** Excerpted passage follows **

Does Orthodox Jewish law recommend the COVID vaccine?
This is an important topic and we absolutely should discuss it but I know what comes with this territory: hate comments.
I get it; there are those who oppose vaccinations. The rest of us know what you have to say but we disagree. The person who started the modern “anti-vaxxer” movement, Andrew Wakefield in a 1998 Lancet study, was discredited and his findings, alleging that the MMR vaccine causes autism in children, found to be fraudulent. All reputable medical authorities consider vaccinations to be safe and effective. (The idea that the vaccine for Covid-19 contains government tracking chips is simply ridiculous. If you’re so worried about the possibility of being tracked, I hope you don’t use a cell phone, a MetroCard, an EZ Pass or a credit card!)
Here we’re pro-vaccination. That’s our starting point. We aren’t going to question the vaccine itself, we’re just going to discuss the Jewish perspective on vaccines. Yes, vaccines – plural – because the halachic discussion started as soon as vaccines were discovered.
The story of vaccinations goes back to the smallpox epidemic of the late 18th century, in which millions died. Then, the idea of inoculating people with a mild form of the disease was new and counterintuitive. The procedure was not without risk, however, and a small percentage of those so inoculated died. The halachic dilemma at that time was whether or not it was permissible to expose healthy people to a disease with the intention of ultimately effecting a cure. Rabbi Yisrael Lifschitz, AKA the Tiferes Yisrael (Germany, 18th-19th centuries), encouraged vaccinations despite the risk on the basis that the risk of the disease was much more severe. He wrote that one is permitted to expose himself to a potential danger in an attempt to save himself from an even greater danger (Boaz, Yoma 8:3).

** End of Excerpted passage **
** Extracted entries follows **

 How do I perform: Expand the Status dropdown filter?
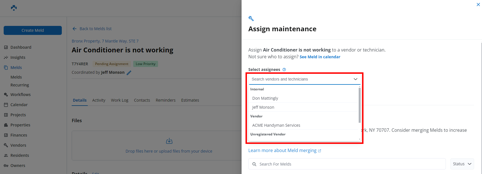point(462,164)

** End of Extracted entries **
** Extracted entries follows **

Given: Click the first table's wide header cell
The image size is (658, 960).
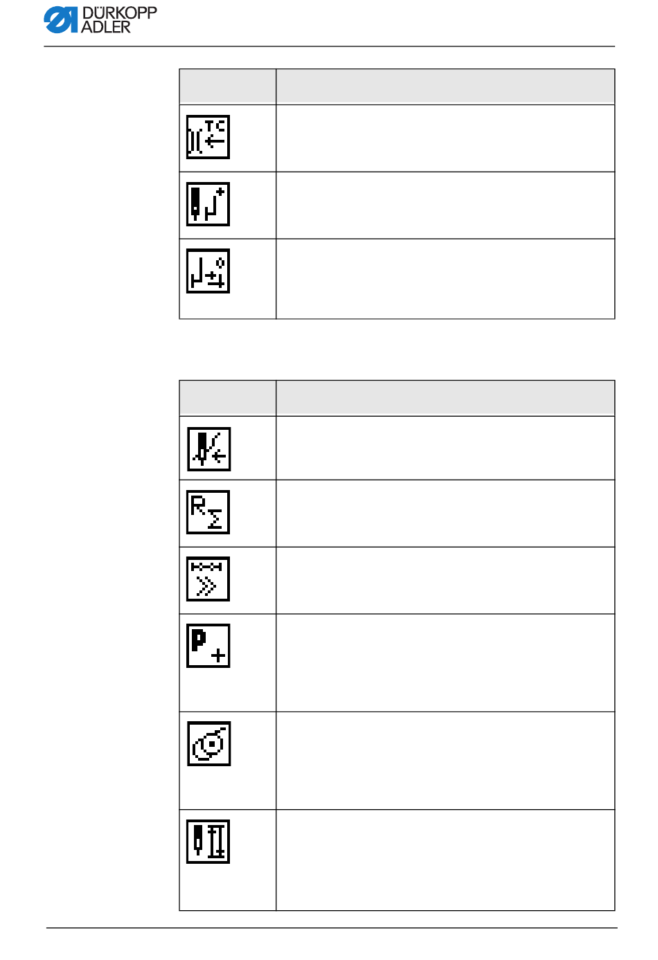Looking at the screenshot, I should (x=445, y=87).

** End of Extracted entries **
** Extracted entries follows **

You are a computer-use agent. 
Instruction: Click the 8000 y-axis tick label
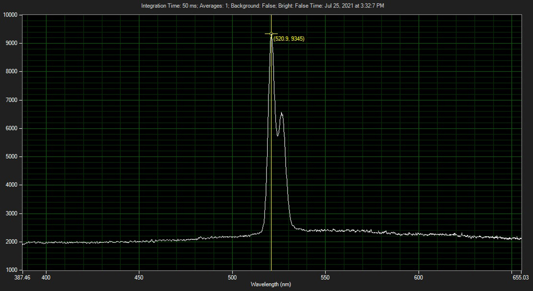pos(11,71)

** End of Extracted entries **

## [Exercise instructions]
(1) According to the article on Jewish law and vaccines, why did Rabbi Yisrael Lifschitz encourage vaccination despite its risk?
(2) Continue the article on Jewish law and the COVID vaccine from its last sentence.

## [Results in order]
(1) He held that the risk of the disease itself was much more severe.

(2)
Not only that, vaccinations in the early days were not delivered in your local doctor’s office or pharmacy. Rather, they were delivered by traveling practitioners who made brief stops in each town. It was entirely possible that one’s town might be inoculated on a Shabbos. While we normally only permit Shabbos to be overridden for one who is sick, many authorities permitted one to be vaccinated on Shabbos rather than miss their opportunity. This was deemed necessary in order to protect people from the very real threat of smallpox. This viewpoint is also maintained by contemporary authorities. Rav Shlomo Zalman Auerbach (d. 1995) allowed one to be vaccinated on Shabbos if failure to do so would cause one to potentially lose the opportunity for years (Minchas Shlomo 2:29). Rav Eliezer Waldenberg (d. 2006) even permitted one to receive a tetanus shot on Shabbos.
Nowadays, virtually all authorities either allow or require routine vaccinations. There are a number of reasons for this, including: the prohibition against unnecessarily placing our own lives in danger (Mishneh Torah, Hilchos Rotzeiach, chapters 11-12) and our obligation to protect others from harm (Leviticus 19:16).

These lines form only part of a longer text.